• _MATERIAL SUPPLIED_
____________
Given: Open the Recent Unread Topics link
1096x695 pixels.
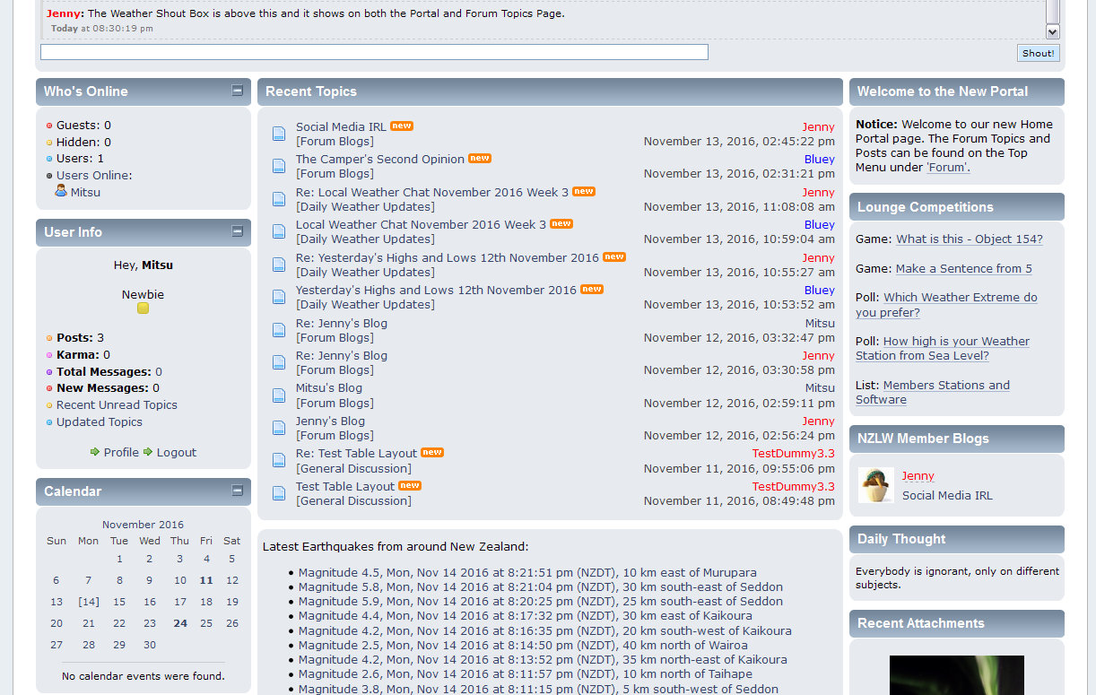Looking at the screenshot, I should coord(117,405).

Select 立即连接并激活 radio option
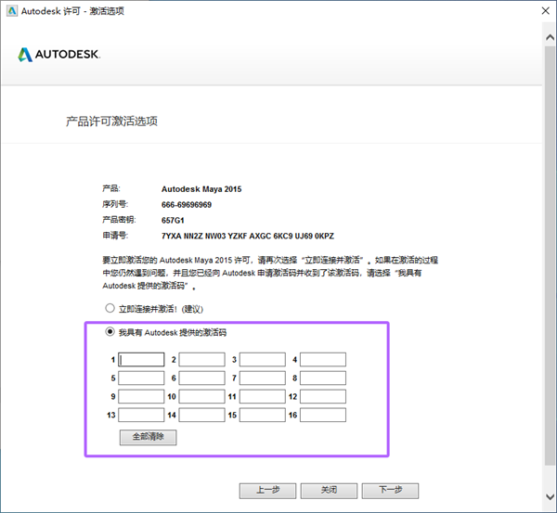click(x=110, y=308)
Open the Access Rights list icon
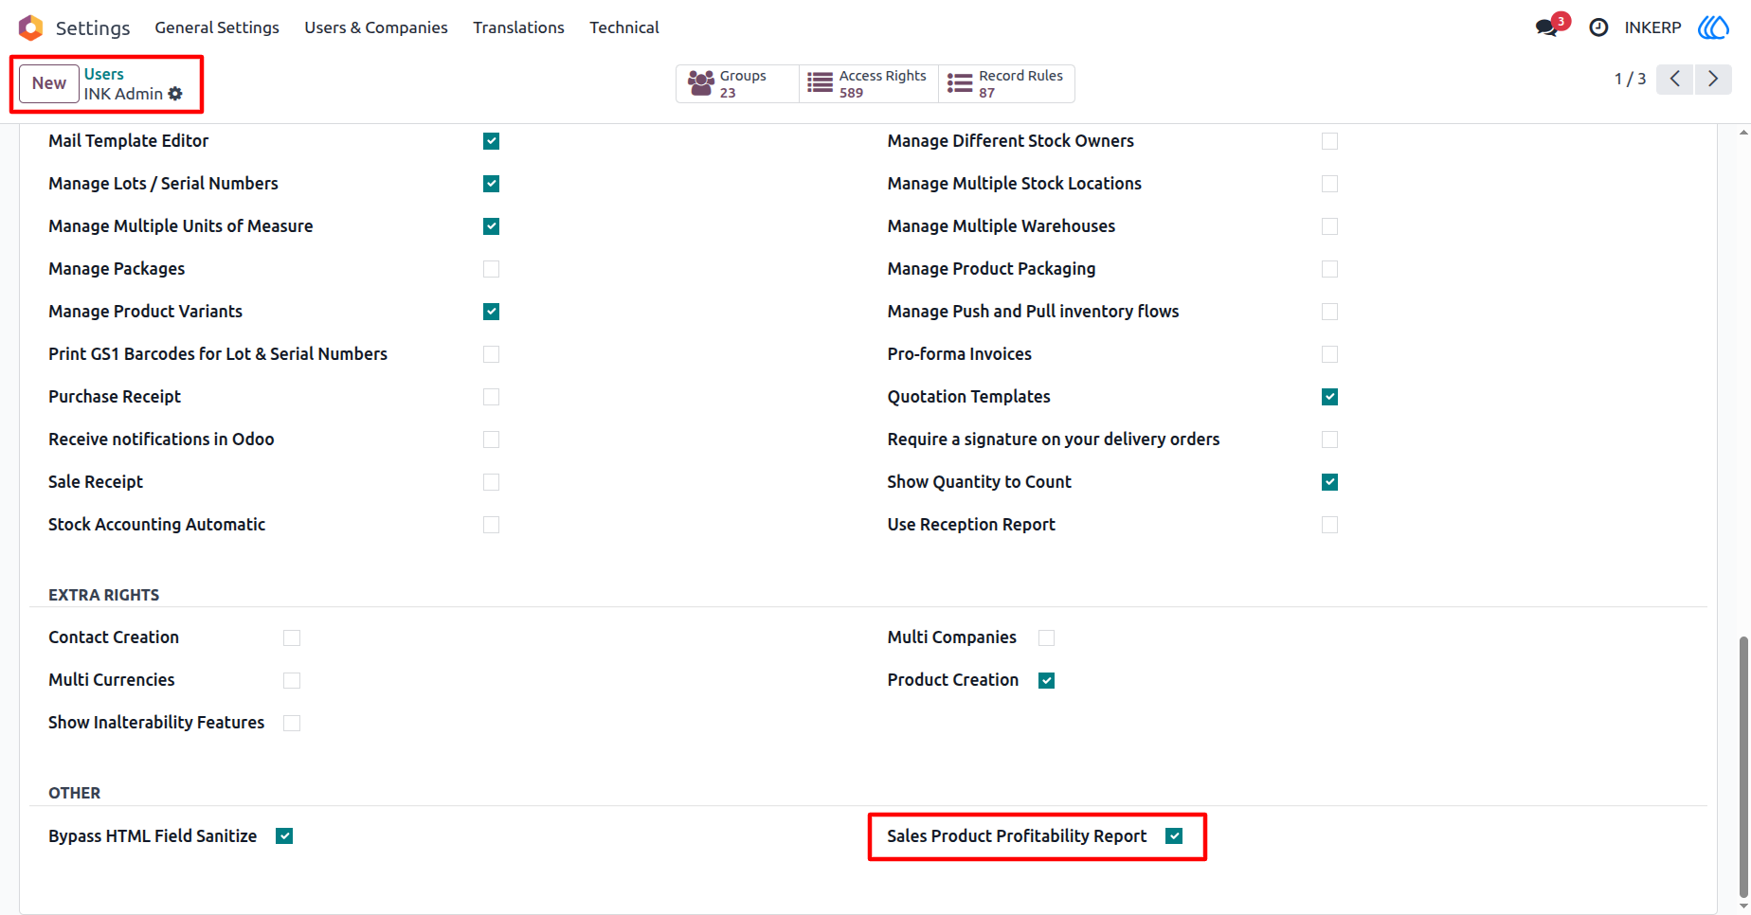Viewport: 1751px width, 915px height. [x=820, y=83]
____________
Could you repeat all of the data exactly, minus the pictures?

Given: Open the Recent Unread Topics link
1096x695 pixels.
Looking at the screenshot, I should coord(117,405).

Select 立即连接并激活 radio option
click(x=110, y=308)
Open the Access Rights list icon
Viewport: 1751px width, 915px height. [x=820, y=83]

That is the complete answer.